+++ Data provided +++

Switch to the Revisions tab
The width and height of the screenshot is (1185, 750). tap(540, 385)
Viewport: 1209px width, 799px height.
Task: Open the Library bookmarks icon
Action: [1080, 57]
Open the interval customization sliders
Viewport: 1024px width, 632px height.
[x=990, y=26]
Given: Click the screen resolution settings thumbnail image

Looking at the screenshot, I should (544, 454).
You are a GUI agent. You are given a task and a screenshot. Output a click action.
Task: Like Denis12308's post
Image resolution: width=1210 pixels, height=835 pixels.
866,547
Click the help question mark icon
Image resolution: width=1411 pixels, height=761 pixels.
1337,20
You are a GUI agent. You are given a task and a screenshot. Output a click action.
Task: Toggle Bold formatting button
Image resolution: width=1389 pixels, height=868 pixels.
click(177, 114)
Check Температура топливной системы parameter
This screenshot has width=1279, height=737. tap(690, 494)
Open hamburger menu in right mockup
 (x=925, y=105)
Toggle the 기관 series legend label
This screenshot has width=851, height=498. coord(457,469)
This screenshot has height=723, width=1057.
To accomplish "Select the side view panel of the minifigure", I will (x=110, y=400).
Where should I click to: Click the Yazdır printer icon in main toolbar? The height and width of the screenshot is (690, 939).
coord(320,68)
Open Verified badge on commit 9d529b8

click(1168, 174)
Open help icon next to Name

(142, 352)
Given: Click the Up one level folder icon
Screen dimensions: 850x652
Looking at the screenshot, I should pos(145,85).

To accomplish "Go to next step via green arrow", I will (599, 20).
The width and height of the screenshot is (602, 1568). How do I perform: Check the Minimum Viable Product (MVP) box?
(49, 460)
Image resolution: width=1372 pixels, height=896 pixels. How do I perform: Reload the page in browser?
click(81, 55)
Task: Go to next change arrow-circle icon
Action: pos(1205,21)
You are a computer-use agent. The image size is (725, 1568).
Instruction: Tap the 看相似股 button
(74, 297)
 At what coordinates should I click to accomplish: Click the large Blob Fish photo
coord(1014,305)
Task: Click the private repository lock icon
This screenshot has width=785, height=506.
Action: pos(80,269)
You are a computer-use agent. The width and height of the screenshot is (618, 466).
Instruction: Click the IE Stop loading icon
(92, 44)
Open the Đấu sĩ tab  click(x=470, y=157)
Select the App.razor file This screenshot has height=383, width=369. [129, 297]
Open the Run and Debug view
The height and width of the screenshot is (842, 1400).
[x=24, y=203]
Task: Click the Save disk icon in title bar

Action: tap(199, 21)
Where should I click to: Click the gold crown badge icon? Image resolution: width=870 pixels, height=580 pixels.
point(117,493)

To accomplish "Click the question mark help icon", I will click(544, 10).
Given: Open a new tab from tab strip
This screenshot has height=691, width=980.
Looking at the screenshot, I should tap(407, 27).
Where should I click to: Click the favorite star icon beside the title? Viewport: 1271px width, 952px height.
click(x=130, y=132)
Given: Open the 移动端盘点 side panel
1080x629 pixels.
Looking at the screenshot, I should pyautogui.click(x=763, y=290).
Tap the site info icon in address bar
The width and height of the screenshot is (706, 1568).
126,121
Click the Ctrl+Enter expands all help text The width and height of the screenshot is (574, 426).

+++

* [Exercise instructions]: From the line containing "The height and width of the screenshot is (842, 1400)." down to the last line of the records, transcribe every line exactly and add nothing else.

* [Task answer]:
The height and width of the screenshot is (842, 1400).
[x=24, y=203]
Task: Click the Save disk icon in title bar

Action: tap(199, 21)
Where should I click to: Click the gold crown badge icon? Image resolution: width=870 pixels, height=580 pixels.
point(117,493)

To accomplish "Click the question mark help icon", I will click(544, 10).
Given: Open a new tab from tab strip
This screenshot has height=691, width=980.
Looking at the screenshot, I should tap(407, 27).
Where should I click to: Click the favorite star icon beside the title? Viewport: 1271px width, 952px height.
click(x=130, y=132)
Given: Open the 移动端盘点 side panel
1080x629 pixels.
Looking at the screenshot, I should pyautogui.click(x=763, y=290).
Tap the site info icon in address bar
The width and height of the screenshot is (706, 1568).
126,121
Click the Ctrl+Enter expands all help text The width and height of the screenshot is (574, 426).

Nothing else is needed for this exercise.